The patient in the study had also been diagnosed with plaque psoriasis, a condition characterized by scaly red areas of skin. The only hair he had was within the psoriasis plaques on his head. He went to Yale Dermatology to get treated for the psoriasis; he had never been treated for the alopecia.
When King examined the patient, he thought that both diseases could be addressed with the use of a single drug for rheumatoid arthritis called tofacitinib citrate. The drug had been used to treat psoriasis in people and it had been effective at reversing a less extreme from of alopecia in mice.
"There are no good options for long-term treatment of alopecia universalis," King said. "The best available science suggested this might work, and it has."
Indeed, after two months of treatment with 10 mg of the arthritis drug a day, the patient's psoriasis showed some improvement. And, for the first time in seven years, the man had grown scalp and facial hair. After three more months of therapy at 15 mg a day, the patient completely regrew scalp hair and started regrowing eyebrows, eyelashes, facial hair, armpit and other hair.

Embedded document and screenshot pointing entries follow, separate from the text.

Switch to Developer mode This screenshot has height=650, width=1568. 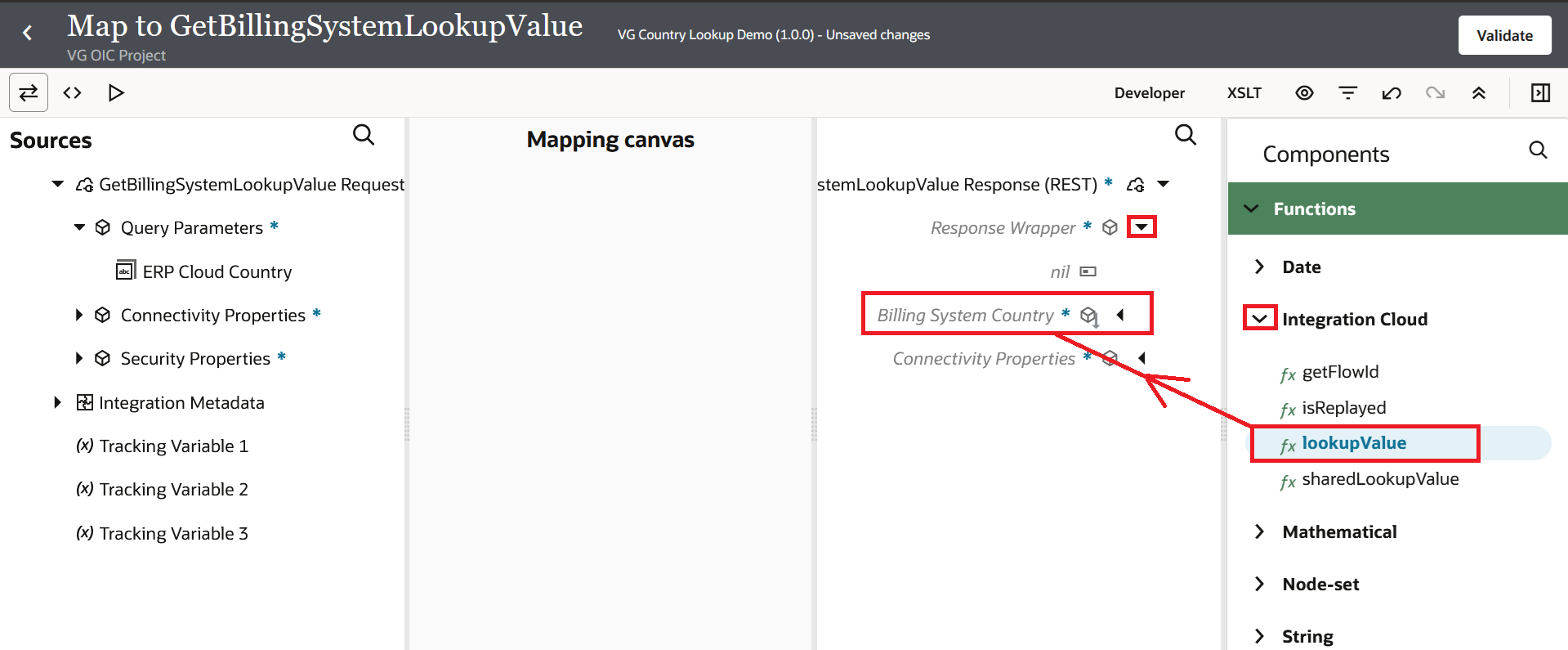1149,93
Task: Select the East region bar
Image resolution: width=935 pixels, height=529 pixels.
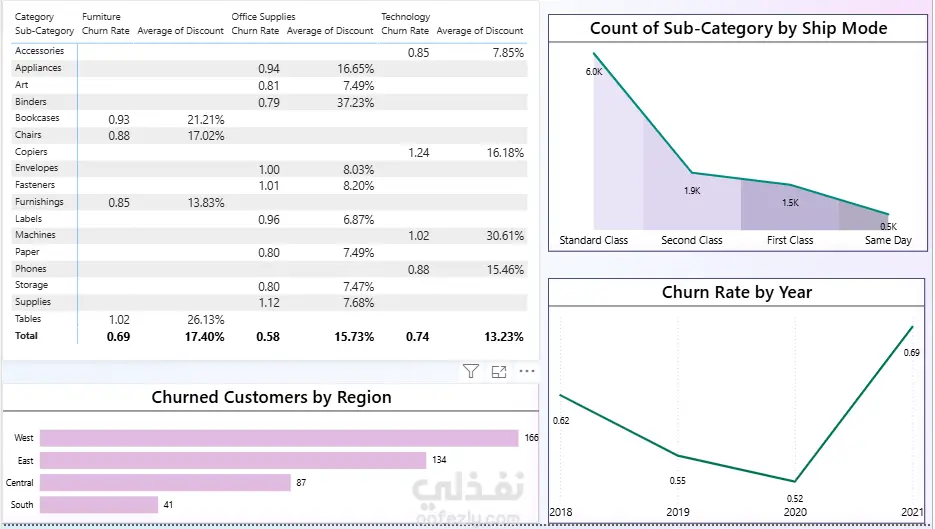Action: [x=233, y=460]
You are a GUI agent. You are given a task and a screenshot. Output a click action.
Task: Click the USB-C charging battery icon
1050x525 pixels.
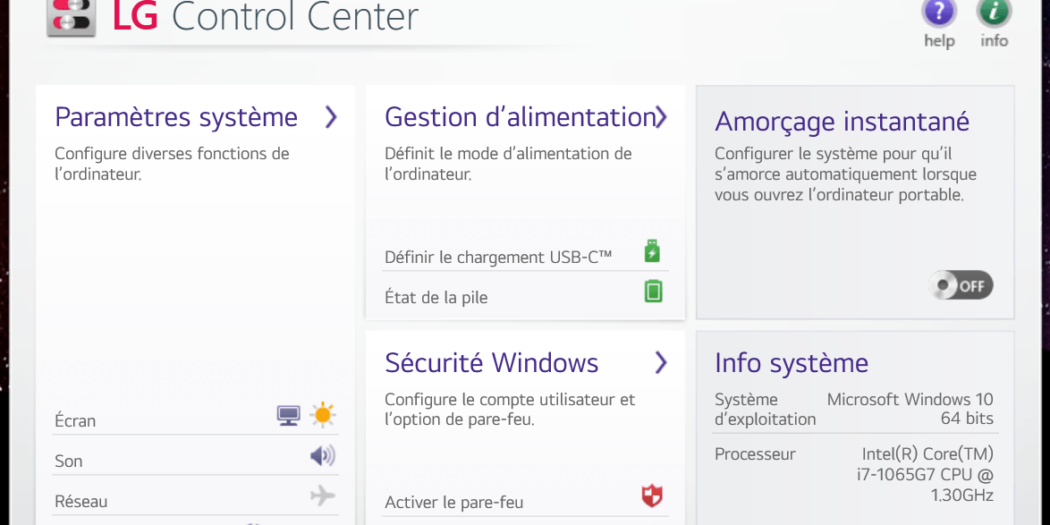tap(652, 251)
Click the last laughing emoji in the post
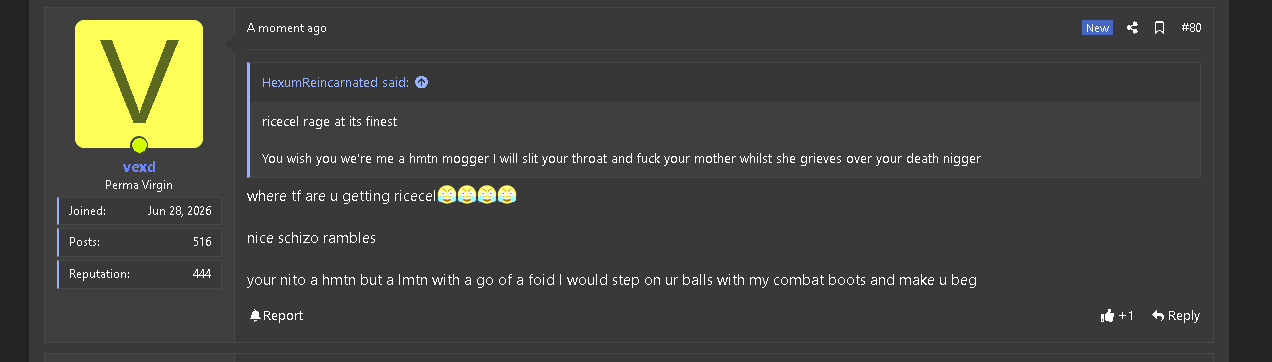Viewport: 1272px width, 362px height. [507, 195]
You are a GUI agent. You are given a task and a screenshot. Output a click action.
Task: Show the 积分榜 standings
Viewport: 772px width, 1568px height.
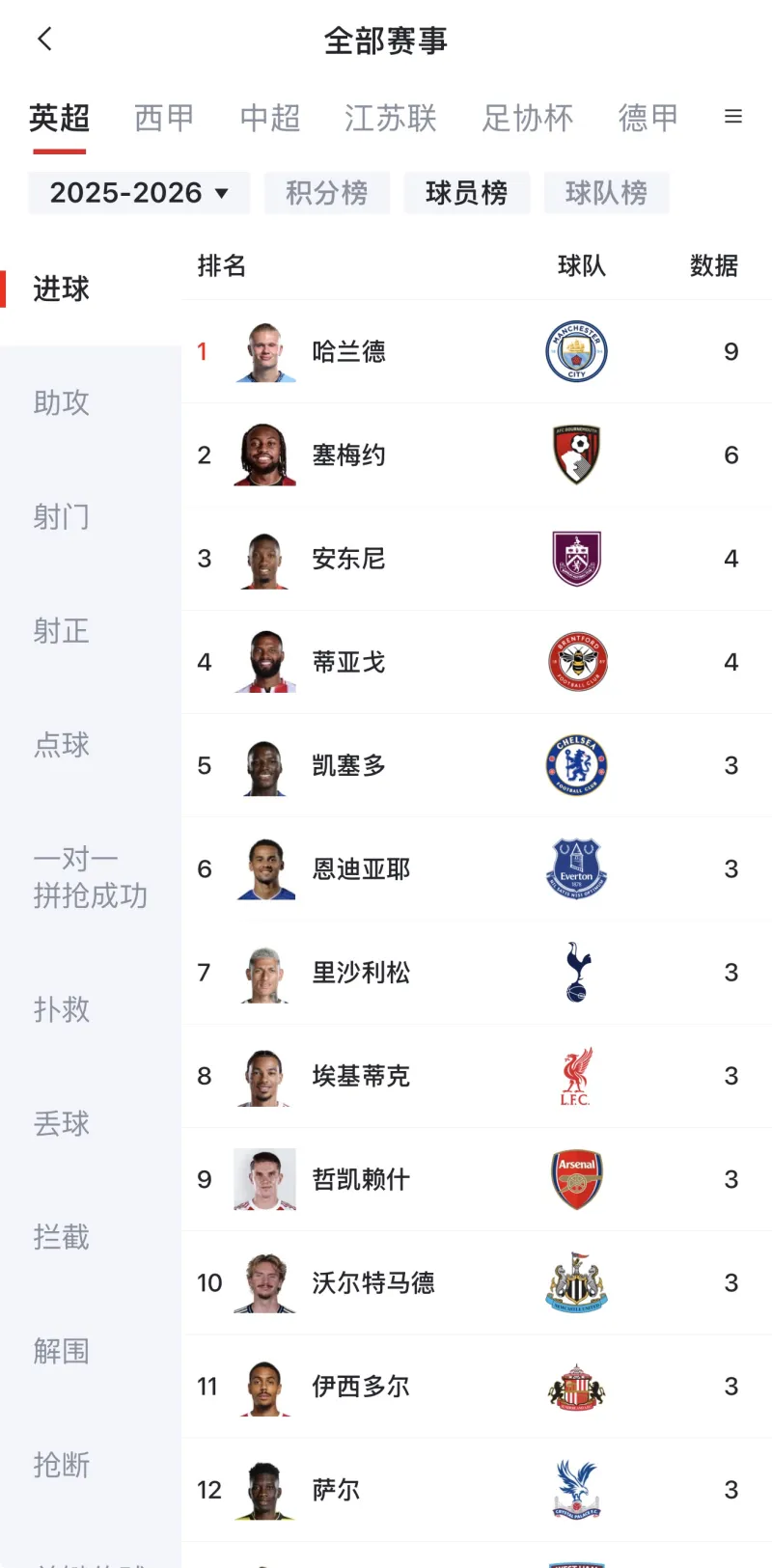coord(327,193)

"By eight months there was full regrowth of hair," study coauthor Dr. Brittany G. Craiglow, said in a statement. "The patient has reported feeling no side effects, and we've seen no lab test abnormalities, either."
Tofacitinib citrate seems to trigger hair growth by turning off the immune system attack on hair follicles that is prompted by the disease, King said.
The drug helps in some cases of psoriasis, and it was mildly effective in treating this patient's psoriasis, the researchers said.
King has submitted a proposal for a clinical trial involving a cream form of the arthritis drug as a treatment for a less extreme form of alopecia, which causes a hair loss that is typically less extensive than alopecia universalis.